A nap in the afternoon is good for you if you don't sleep enough at night. The Spanish Society of Primary Care Physicians says that a siesta reduces stress and improves memory, alertness, and cardiovascular performance. It's said that naps should last around 25 minutes to have the optimal benefit. Yet, Spain is moving toward working fewer hours and eliminating the siesta time so there is concern that Spaniards will not give up their late-night lifestyle. 

Sleeping To Stay Up Later

Another reason why the Spanish have traditionally stopped for siesta is not so much out of need but out of want. One reason that the Spanish continue to want the traditional lunchtime break is that it allows them to stay up later in the evening without fading. The nightlife of Spain may have caused (or maintained) the country's siesta culture, but it is the siesta that allows the late night partying lifestyle to continue, and many Spaniards don't want that to change.

The sun stays out much later in Spain than in most other European countries, thus encouraging later eating and partying. Spanish nightlife is an all-night affair. The streets start to fill up at midnight and Spanish people stay out beyond 3 a.m., which would be difficult without a siesta.

The Gradual End of the Siesta

The traditional siesta has been dying for a while now. A higher pressure modern job market means that many people are unwilling or unable to take long breaks, and air conditioning has helped them to work through the hottest part of the day.
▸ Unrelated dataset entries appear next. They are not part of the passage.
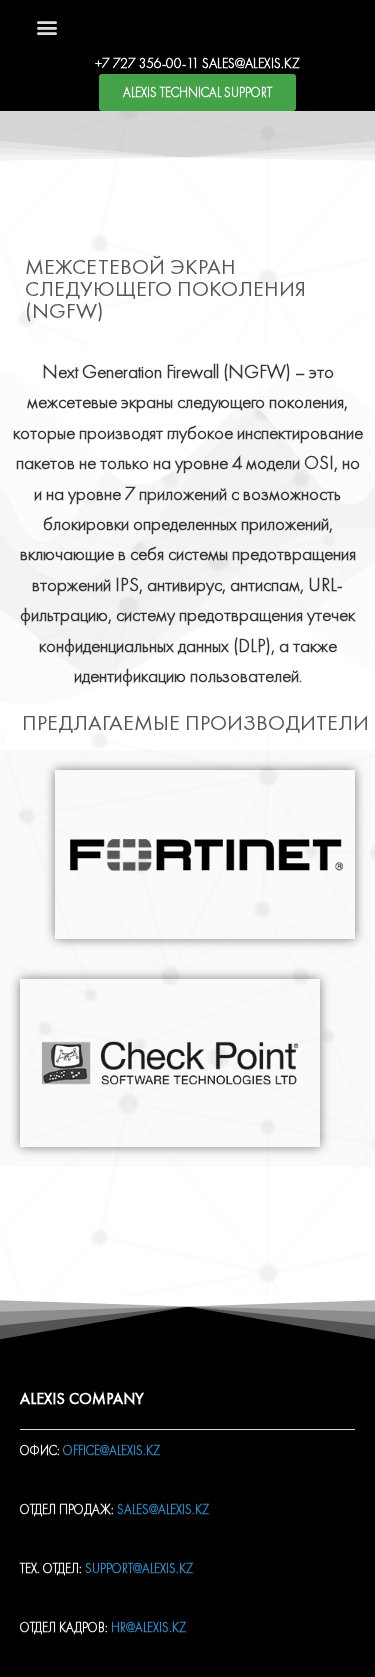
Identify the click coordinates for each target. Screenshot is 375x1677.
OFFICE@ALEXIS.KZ (111, 1450)
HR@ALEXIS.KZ (148, 1627)
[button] (46, 26)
The gradual disappearance of the siesta has not changed the late-night lifestyle, which means the Spanish sleep an average of one hour less per day than other European countries.

Even before the law changes and economic pressures, the siesta would be observed in Madrid and Barcelona much less than in Granada or Salamanca. Big supermarkets and department stores in much of the country stay open during the siesta. In winter, when the heat isn't stifling, this can be a good time to go shopping as some Spaniards will still stay away.